A walk in the shadow of the valley of death and horror

PHOTO | STEPHEN MUDIARI Mr Julius Lampasia, a resident of Baragoi.

What you need to know:

  • Situated about 500 kilometres North West of Nairobi, the neighbouring Lomeruk village looks like ring worm infections, standing out from far but very amorphous. Here, villagers left as soon as they heard the government had declared war on bandits
  • The valley is like dead quarry, yet it continues to bite at human life. Here, people enter, but hardly return. There is no mobile phone signal, no clear track to escape through and even if you screamed, it would echo on the walls of the valley
  • The only signs of the recent attack are scattered pieces of remains and combat uniforms. A hat and a handkerchief here, a boot there.

Suguta Valley in Kenya’s northern county of Samburu gives a horrible appearance from the sky. It looks like a sick human skin, with rocky hills standing out as wounds.

A dry river bed snakes through these hills, and joins a thorny area over the horizon with no sign of humanity. The midmorning sweltering heat makes you feel like you are passing through a furnace.

Mr Julius Lampasia, 52, a resident sums it up as follows: “To live here, you must be strong. It is hot, no water. We have our neighbours too, with whom we have lived for years fighting. We are forgotten.”

Situated about 500 kilometres North West of Nairobi, the neighbouring Lomeruk village looks like ring worm infections, standing out from far but very amorphous. Here, villagers left as soon as they heard the government had declared war on bandits.

The rustlers felled a group of policemen pursuing them for livestock they had stolen from a Samburu village, some 13 kilometres north east in Baragoi. Now another set of police officers have been left to look for the bodies of their colleagues.

They are combing the valley, being led by the smell of rotting flesh of their departed colleagues, killed in line of duty, six days earlier.
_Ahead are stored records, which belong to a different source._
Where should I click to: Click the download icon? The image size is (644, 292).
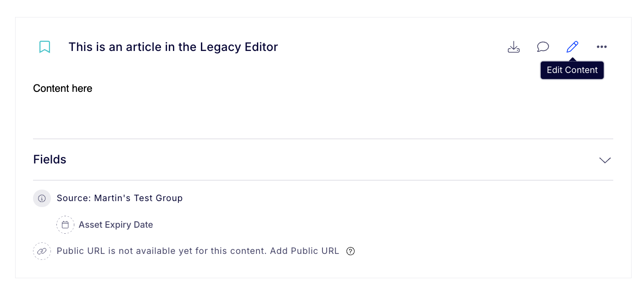click(514, 47)
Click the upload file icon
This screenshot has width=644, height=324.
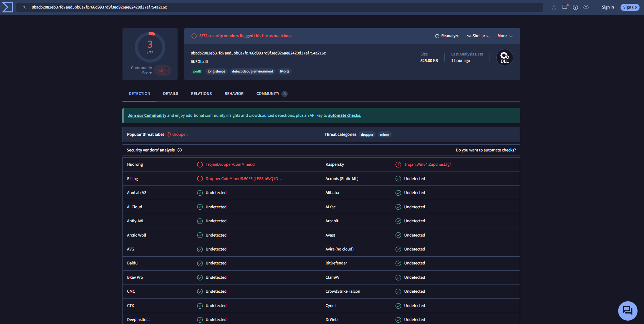[x=554, y=7]
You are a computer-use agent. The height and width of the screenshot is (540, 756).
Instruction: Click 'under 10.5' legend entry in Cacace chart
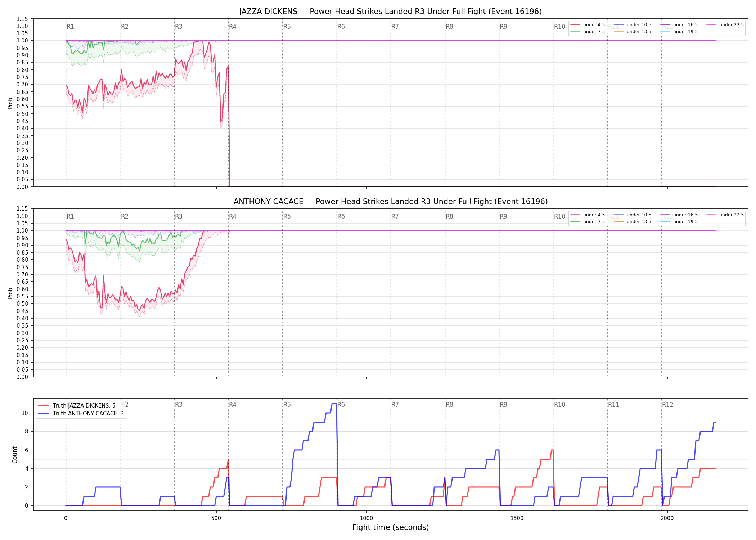coord(633,215)
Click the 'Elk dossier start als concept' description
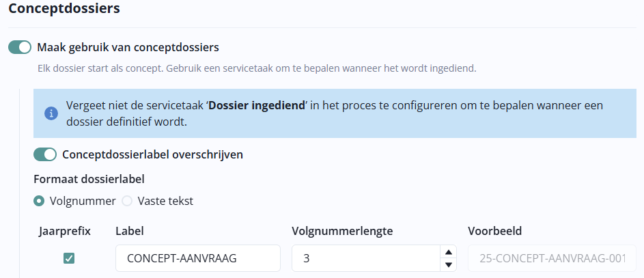Screen dimensions: 644x278 [x=257, y=68]
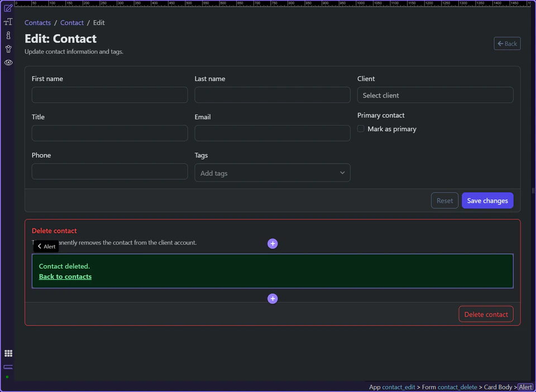Click the app grid icon near the bottom sidebar
Screen dimensions: 536x392
8,353
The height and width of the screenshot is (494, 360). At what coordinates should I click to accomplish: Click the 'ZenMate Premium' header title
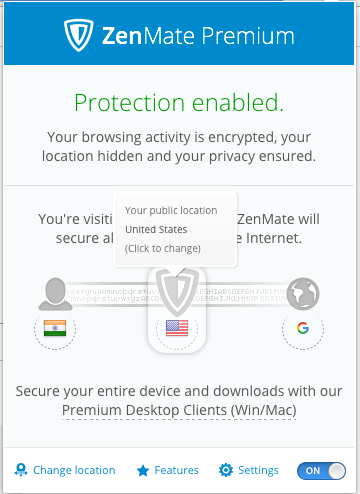click(198, 36)
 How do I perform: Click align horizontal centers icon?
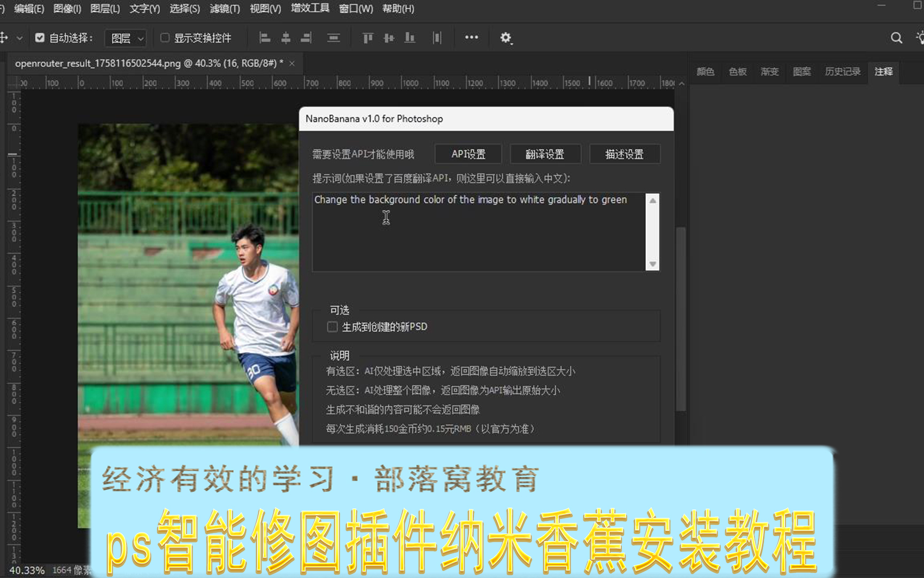(286, 38)
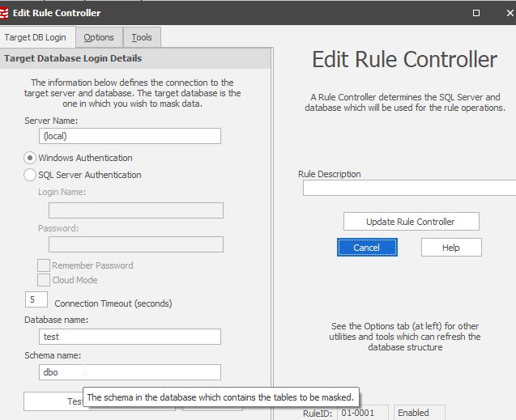The height and width of the screenshot is (420, 516).
Task: Enable the Remember Password checkbox
Action: [44, 265]
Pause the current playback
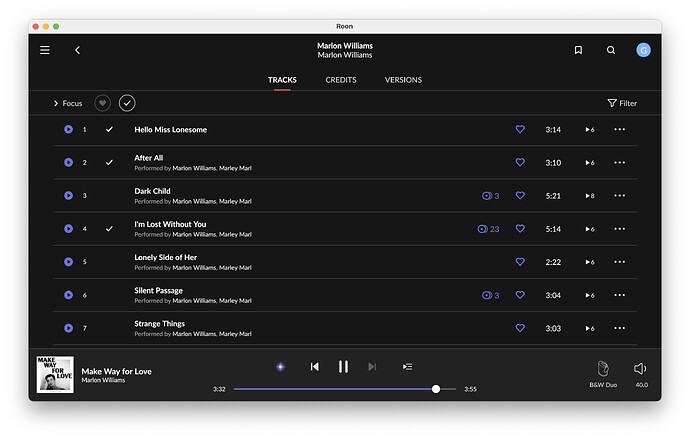 pyautogui.click(x=343, y=367)

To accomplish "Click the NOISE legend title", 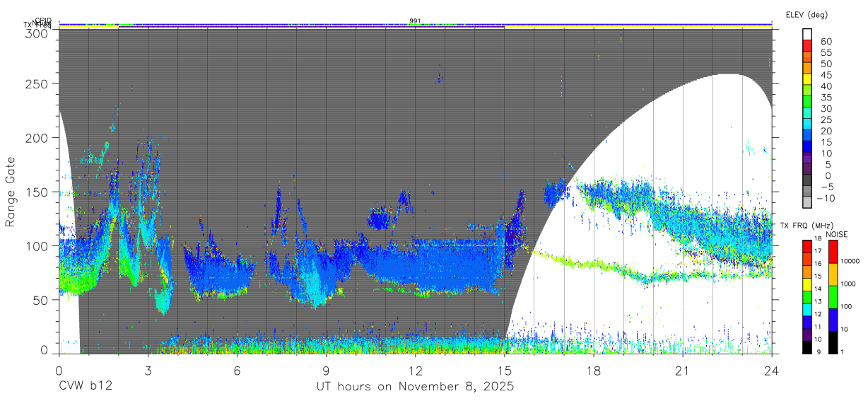I will tap(837, 233).
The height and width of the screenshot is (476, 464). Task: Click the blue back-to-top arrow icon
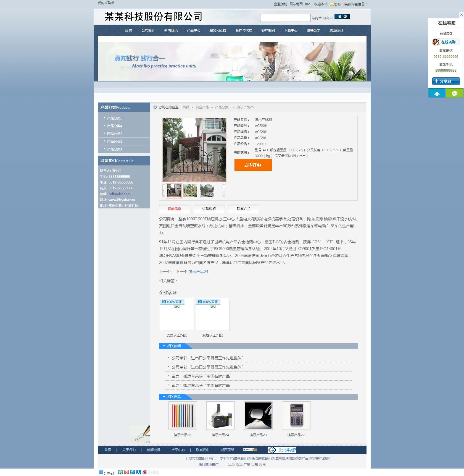click(437, 93)
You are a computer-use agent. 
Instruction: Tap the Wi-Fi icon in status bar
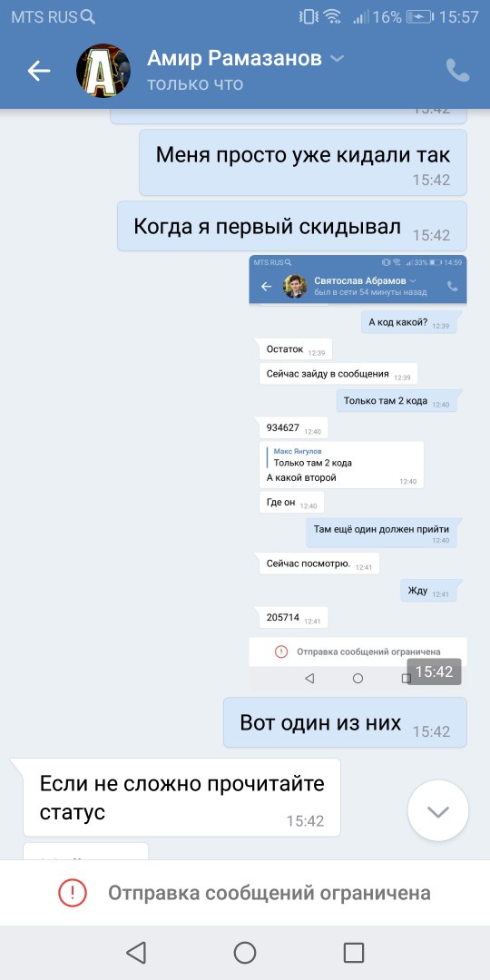pyautogui.click(x=332, y=17)
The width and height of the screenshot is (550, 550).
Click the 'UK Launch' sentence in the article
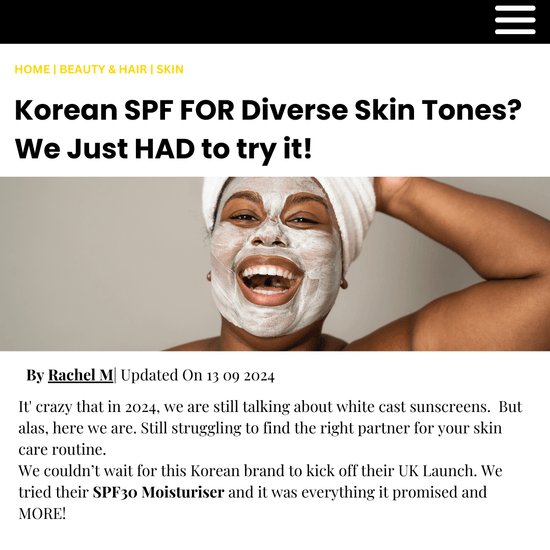coord(260,471)
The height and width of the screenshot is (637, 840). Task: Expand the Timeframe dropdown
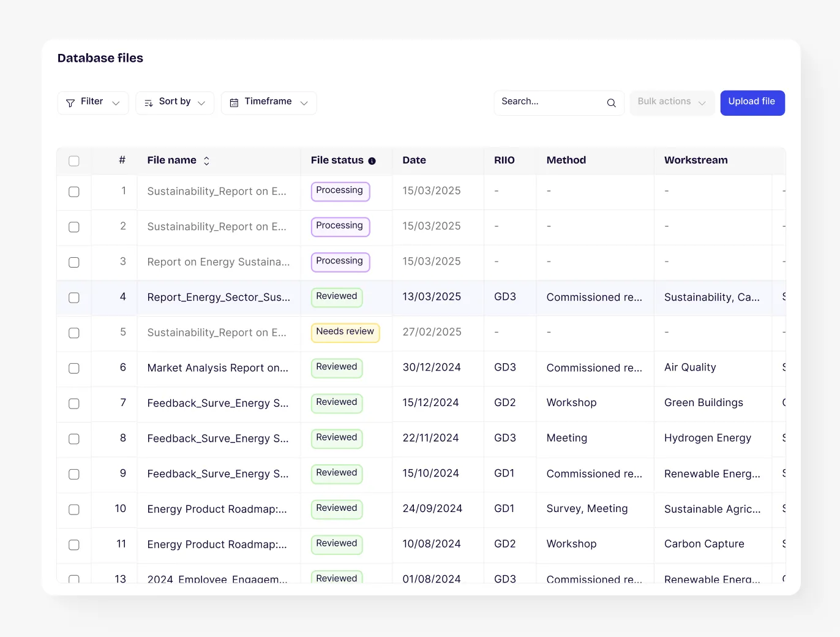tap(269, 103)
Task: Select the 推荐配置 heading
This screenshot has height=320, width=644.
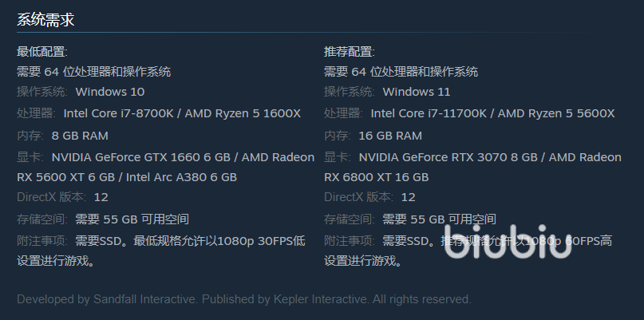Action: click(349, 52)
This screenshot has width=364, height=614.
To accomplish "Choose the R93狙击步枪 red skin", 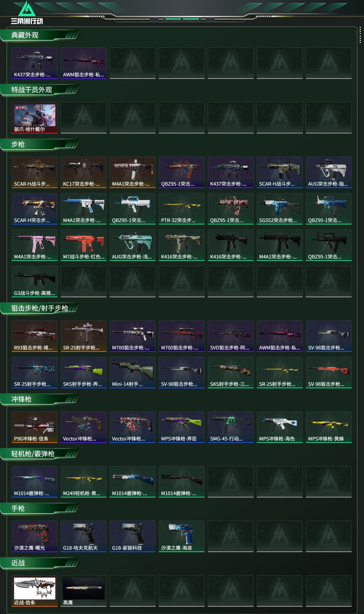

It is difficult for them, but they swore to serve this country, regardless of the dangers involved. Their chopper hovers southwards searching for more bodies.

There is none, but a herd of cattle is spotted driving further through the valley. No human can be spotted though.

The valley is like dead quarry, yet it continues to bite at human life. Here, people enter, but hardly return. There is no mobile phone signal, no clear track to escape through and even if you screamed, it would echo on the walls of the valley.

It has claimed many lives, including those of District Commissioner James Nyandoro, soldiers and now 42 police officers.

The only signs of the recent attack are scattered pieces of remains and combat uniforms. A hat and a handkerchief here, a boot there.

Bodies have been partly feasted upon by wild animals as maggots get their feel. One of the bodies is missing a limb while the other leg looks twisted backwards as though some animal tried to break it off and dash with it.
Another has no head, and it makes it difficult for the rescue team here to identify it.

“I have been here since Monday, am looking for my in-law who was an officer with the Anti-Stock Theft Unit. I still haven’t seen him,” laments Hussein Goso from Marsabit.

But it is their death that might have been painful. Having pursued the more than 300 rustlers making away with the livestock from the manyatta, a member of the rescue team claims, the officers were duped through the valley as their targets rushed with the animals to a hill.

Then they started shooting back while still driving the animals beyond the hill. The officers got overwhelmed and started to retreat. They had been ringed! They fell into another group of bandits who shot those withdrawing.

Here, it is the rule of the jungle where to survive, you have to hold onto that gun, and aim at the target regardless of whether the gun is legal or not. If you can’t, then you have to flee fast. And if you are killed, you become a meal for the scavengers roaming the valley.

“There are wild animals like hyenas which can attack you. But most often they eat the dead,” adds Mr Lampasia, the father of 14. He says he lost two of his sons to rustlers.

The village is like a ghost town, fenced with dry thorny twigs with at least eight gates, each opened and closed with a single cut thorny branch of acacia. The manyatta was occupied by the Turkana, suspected to have masterminded the ambush on police officers.

Each of the gates has a fox hole nearby, where guards might have hidden, ready for war. As you enter, a couple of quails fly away as flames lick away dry dung, perhaps a sure sign that they were livestock keepers.

You have to admire the artistic ability of these people in weaving sticks together for walls, then gluing it with fresh dung.

No one knows how they survived when it rained. The place is flat but their roofs are made from mosquito nets, some from old cartons, and others from woven sticks still.